The tradition which connects the erection of the monument with the reign of a Tooitonga named Tui-ta-tui is further countenanced, if not confirmed, by a list of the Tooitongas, in which the name of Tui-ta-tui occurs as the eleventh in descent from the great god Tangaloa.[187] This Tui-ta-tui is believed to have reigned in the thirteenth or fourteenth century of our era.[188] From the size and style of the masonry Sir Basil Thomson is disposed to assign the monument to a later date. He points out that for the quarrying and mortising of stones that weigh some fifty tons apiece the craft of stone-cutting must have been fully developed; and from a comparison of the megalithic tombs of the Tooitongas which can be approximately dated, he infers that the craft of stone-cutting in Tonga reached its culmination at the end of the seventeenth century, though it was still practised down to the beginning of the nineteenth century; for Mariner tells us that in his time a professional class of masons was set apart for building the stone sepulchral vaults of chiefs.[189] Yet on the whole Sir Basil Thomson concludes that "when one is left to choose between a definite native tradition on the one hand and probability on the other for the assignment of a date, I would prefer the tradition. If the Tongans had invented the story as a mere expression for antiquity they would not have pitched upon Tui-ta-tui, about whom nothing else is recorded, in preference to Takalaua, Kau-ulu-fonua-fekai, or any of the kings who loom large in traditionary history. Whether the Haamonga was built for a throne or for a memorial, doubtless it is connected with the reign of Tui-ta-tui, who lived in the fourteenth century."[190]

As an alternative to the view that the hollow on the cross-stone was a kava bowl Dr. Rivers suggests that it "may have been destined to receive the skull and other bones of the dead, so often preserved in Polynesia."[191] The suggestion accords well with the opinion that the monument is a memorial of the dead, and it might be supported by the Samoan practice of severing a dead chief's head from his body and burying it separately, to save it from being dug up and desecrated by enemies in time of war.[192] However, Dr. Rivers is careful to add that such a practice is not recorded in Tonga and appears to be incompatible with the mode of sepulture which prevails there.
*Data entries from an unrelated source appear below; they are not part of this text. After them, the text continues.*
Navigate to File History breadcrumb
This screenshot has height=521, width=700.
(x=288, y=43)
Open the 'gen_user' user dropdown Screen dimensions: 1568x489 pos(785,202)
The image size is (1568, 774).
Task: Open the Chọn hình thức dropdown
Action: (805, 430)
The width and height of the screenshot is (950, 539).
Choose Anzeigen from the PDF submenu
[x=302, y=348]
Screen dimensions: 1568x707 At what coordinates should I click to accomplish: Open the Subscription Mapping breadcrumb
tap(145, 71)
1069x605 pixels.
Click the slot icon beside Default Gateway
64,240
In this connexion another megalithic monument of the Tonga islands deserves to be considered, though it appears to have been commonly overlooked. It was observed by Captain Cook in the island of Lefooga (Lifuka). He says: "Near the south end of the island, and on the west side, we met with an artificial mount. From the size of some trees that were growing upon it, and from other appearances, I guessed that it had been raised in remote times. I judged it to be about forty feet high; and the diameter of its summit measured fifty feet. At the bottom of this mount stood a stone, which must have been hewn out of coral rock. It was four feet broad, two and a half thick, and fourteen high; and we were told by the natives present, that not above half its length appeared above ground. They called it Tangata Arekee;[193] and said, that it had been set up, and the mount raised, by some of their forefathers, in memory of one of their kings; but how long since, they could not tell."[194]
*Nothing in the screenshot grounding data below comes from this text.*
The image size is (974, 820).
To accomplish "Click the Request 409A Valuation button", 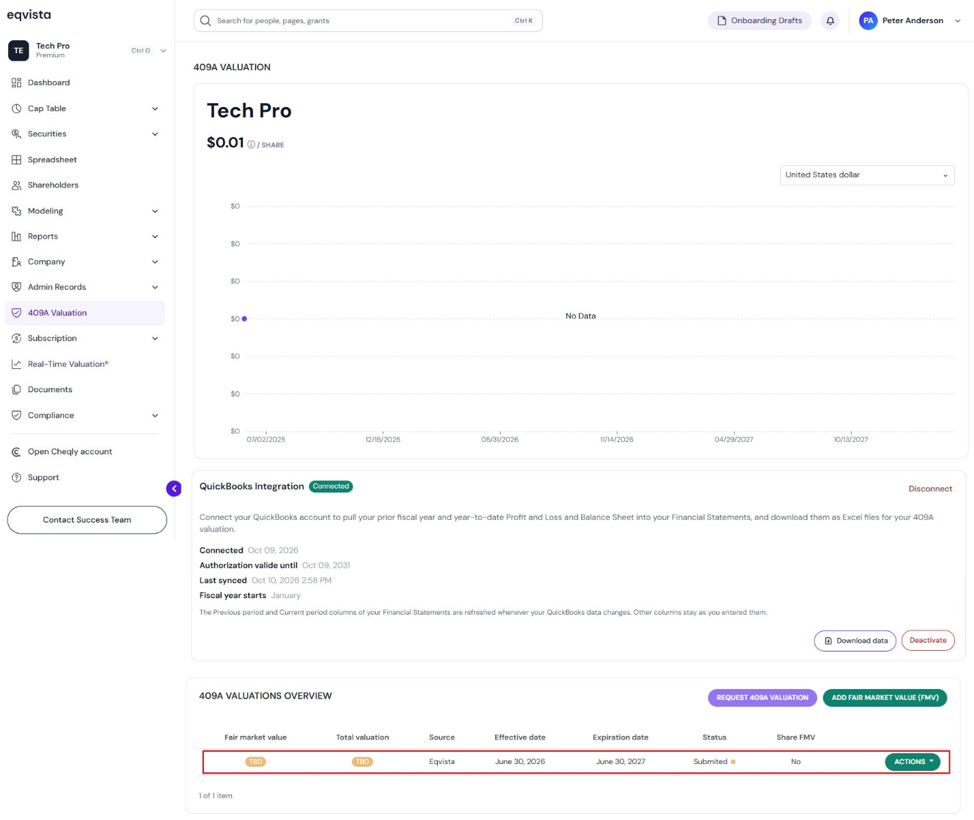I will [762, 698].
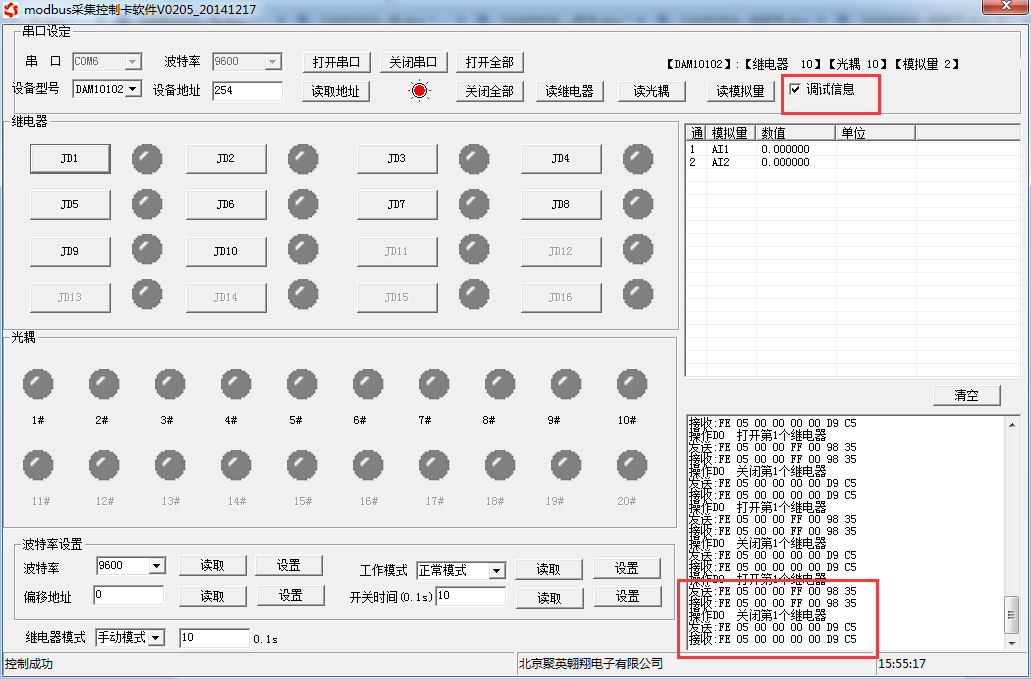Click the 设备地址 input field showing 254

[247, 90]
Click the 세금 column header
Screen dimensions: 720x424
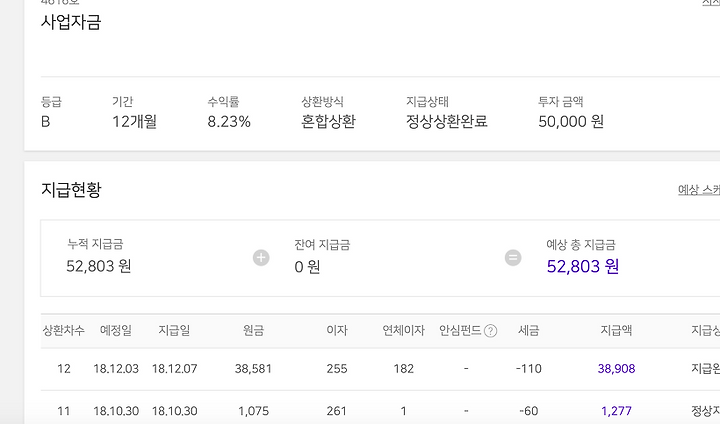(x=530, y=331)
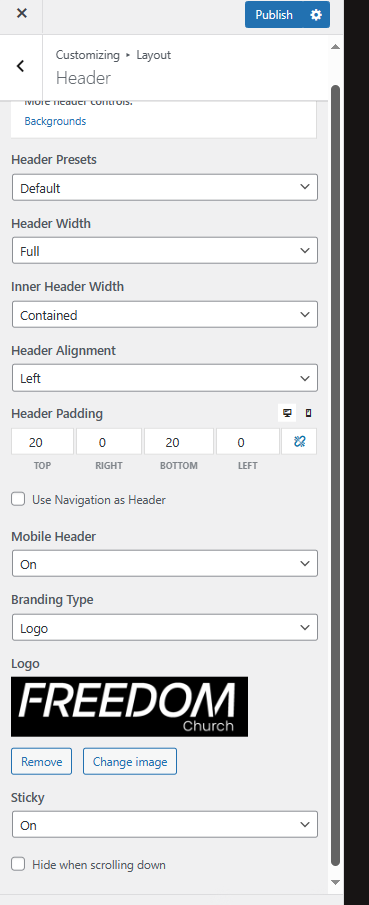
Task: Open publish settings gear icon
Action: tap(316, 14)
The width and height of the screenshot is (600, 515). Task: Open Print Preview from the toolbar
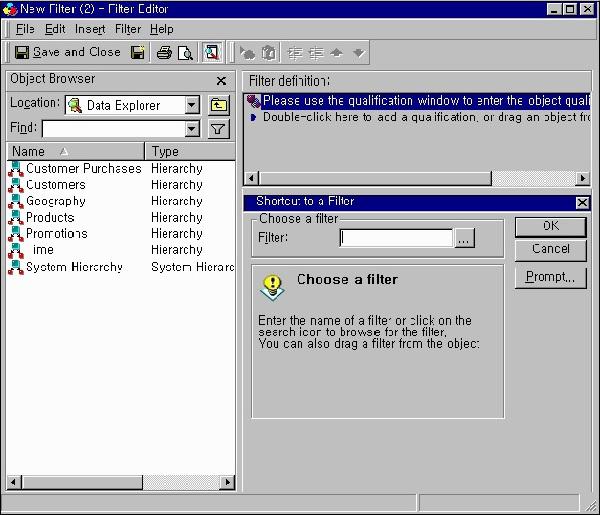point(186,53)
When we remember that Tongan kings were commonly buried in such mounds as Captain Cook here describes, and further that these mounds were commonly enclosed or faced with great blocks of hewn stone, we may be disposed to accept as reasonable and probable the explanation which the natives gave of this great monolith, which, if the reported measurements of it are correct, must have been no less than twenty-eight feet high. If it was indeed a memorial of a dead king, it might be thought to strengthen the view that the great trilithon was also set up as a monument to a deceased monarch or Tooitonga.

Another possible explanation of the trilithon is, as Sir Basil Thomson points out, that it served as a gateway to some sacred spot inland. But against this view he observes that he examined the bush for some distance in the neighbourhood without finding any trace of ruins or stones of any kind. He adds that the memory of sacred spots dies very hard in Tonga, and that the natives do not believe the trilithon to have been a gateway.[195]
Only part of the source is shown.